The disease model is largely based on these physical cravings, and the loss of control which results when mental obsession is thrown into the mix. When Bunky Jellinek devised his five forms of alcoholism, he eliminated the first two from the disease model strictly because they did not emphasize this loss of control. For those of us who have experienced this loss firsthand, it can be a devastating experience. We often feel like failures when the urgency of the cravings becomes too much to bear, and this feeling is amplified ten times over if we eventually give in.
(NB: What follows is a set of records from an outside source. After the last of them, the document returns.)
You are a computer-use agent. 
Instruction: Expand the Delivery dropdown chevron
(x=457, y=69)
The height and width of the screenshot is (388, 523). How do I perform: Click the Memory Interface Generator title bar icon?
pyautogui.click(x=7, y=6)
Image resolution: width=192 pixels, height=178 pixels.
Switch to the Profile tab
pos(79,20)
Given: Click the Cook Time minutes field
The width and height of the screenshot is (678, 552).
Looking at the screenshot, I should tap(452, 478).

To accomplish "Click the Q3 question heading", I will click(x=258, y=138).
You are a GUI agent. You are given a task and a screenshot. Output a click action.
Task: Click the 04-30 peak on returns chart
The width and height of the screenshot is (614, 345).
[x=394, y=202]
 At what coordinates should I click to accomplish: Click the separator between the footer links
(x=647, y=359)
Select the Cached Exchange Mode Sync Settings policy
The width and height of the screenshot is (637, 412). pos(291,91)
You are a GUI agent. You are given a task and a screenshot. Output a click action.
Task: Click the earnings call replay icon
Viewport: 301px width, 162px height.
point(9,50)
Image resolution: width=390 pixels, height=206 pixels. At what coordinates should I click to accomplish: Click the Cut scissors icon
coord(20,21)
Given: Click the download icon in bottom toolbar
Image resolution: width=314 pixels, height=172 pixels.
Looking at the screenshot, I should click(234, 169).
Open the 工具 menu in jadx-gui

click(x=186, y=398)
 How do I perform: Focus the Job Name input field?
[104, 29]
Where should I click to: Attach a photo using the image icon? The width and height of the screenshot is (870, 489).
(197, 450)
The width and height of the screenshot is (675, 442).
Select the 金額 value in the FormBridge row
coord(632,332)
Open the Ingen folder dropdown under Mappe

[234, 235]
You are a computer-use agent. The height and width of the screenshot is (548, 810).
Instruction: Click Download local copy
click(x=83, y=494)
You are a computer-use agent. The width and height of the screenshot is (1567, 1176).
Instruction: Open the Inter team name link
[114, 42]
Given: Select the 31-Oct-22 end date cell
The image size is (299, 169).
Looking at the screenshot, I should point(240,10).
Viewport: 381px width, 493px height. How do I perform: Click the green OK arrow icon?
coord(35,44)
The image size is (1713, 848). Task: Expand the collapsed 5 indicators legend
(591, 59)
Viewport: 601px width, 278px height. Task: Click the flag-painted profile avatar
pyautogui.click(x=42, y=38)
Our point is that, while there are certainly some addicts and alcoholics who use the disease model as an excuse for making selfish decisions, there are also many who feel the weight of those decisions but cannot control the intense hunger that is inside of them. The fasting metaphor is not perfect, as drugs and alcohol are not essential to survival. But when we are living with this disease, our body does not know the difference. To the afflicted individual, drugs and alcohol are sustenance. We may know that our substance abuse is killing us, but withdrawal sets in when we try to abstain and the symptoms cause us to feel as if we are going to die. We are trapped, feeling that our existence is bleak no matter what choice we make. This is why we must make both a medical and spiritual recovery if we are to combat this disease.
Addiction is a matter of life and death. Our hope is that, armed with a more thorough understanding of the disease model, more people may choose to live.